A result tuple is a two-tuple tagged either as a success(:ok
) or a failure(:error
).
The OK module works with result tuples by treating them as a result monad.
{:ok, value} | {:error, reason}
Forum discussion on :ok/:error
Result pipelines ~>>
This macro allows pipelining result tuples through a pipeline of functions.
The ~>>
macro is the is equivalent to bind/flat_map in other languages.
import OK, only: ["~>>": 2]
def get_employee_data(file, name) do
{:ok, file}
~>> File.read
~>> Poison.decode
~>> Dict.fetch(name)
end
def handle_user_data({:ok, data}), do: IO.puts("Contact at #{data["email"]}")
def handle_user_data({:error, :enoent}), do: IO.puts("File not found")

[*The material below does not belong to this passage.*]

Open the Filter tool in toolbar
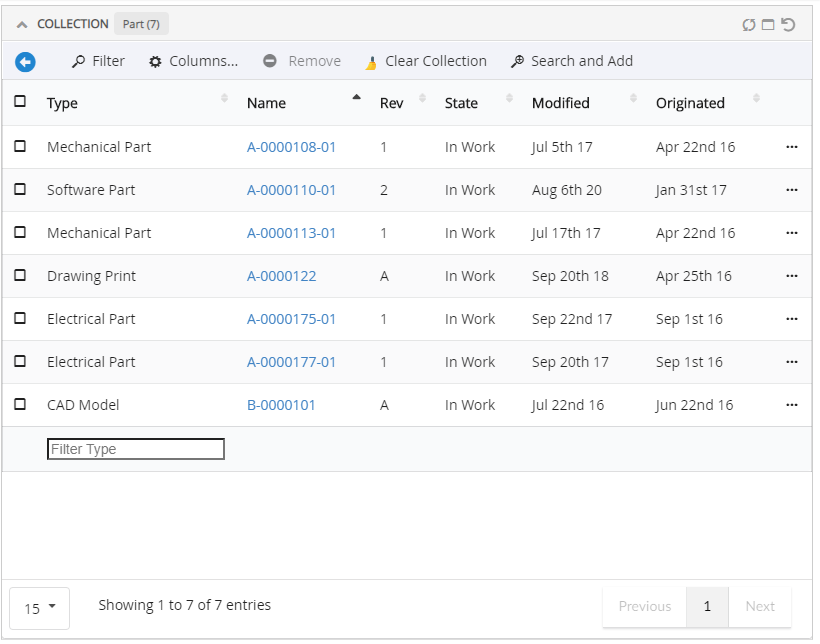Image resolution: width=820 pixels, height=644 pixels. pyautogui.click(x=98, y=61)
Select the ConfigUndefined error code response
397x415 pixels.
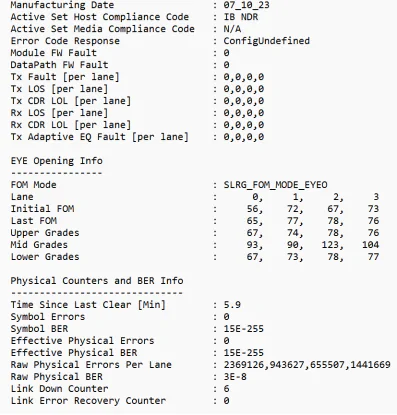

def handle_user_data({:error, {:invalid, _}}), do: IO.puts("Invalid JSON")
def handle_user_data({:error, :key_not_found}), do: IO.puts("Could not find employee")
get_employee_data("my_company/employees.json")
|> handle_user_data
Code structured like this is an example of railway programming.
Forum discussion on error handling in pipelines
Result blocks with
For situations when the pipeline macro is not sufficiently flexible.
To extract a value for an ok tuple use the <-
operator.
require OK
OK.with do
user <- fetch_user(1)
cart <- fetch_cart(1)
order = checkout(cart, user)
save_order(order)
end
Ok.with/1
supports an else block that can be used for handling error values.
OK.with do
a <- safe_div(8, 2)
_ <- safe_div(a, 0)
else
:zero_division -> # matches on reason
{:ok, :inf} # must return a new success or failure
end
Unlike native with any unmatched error case does not through an error and will just be passed as the return value
The cart example above is equivalent to
case fetch_user(1) do
{:ok, user} ->
case fetch_cart(1) do
{:ok, cart} ->
order = checkout(cart, user)
save_order(order)
{:error, reason} ->
{:error, reason}
end
{:error, reason} ->
{:error, reason}
end
Forum discussion on with
naming
Semantic matches
OK
provides macros for matching on success and failure cases.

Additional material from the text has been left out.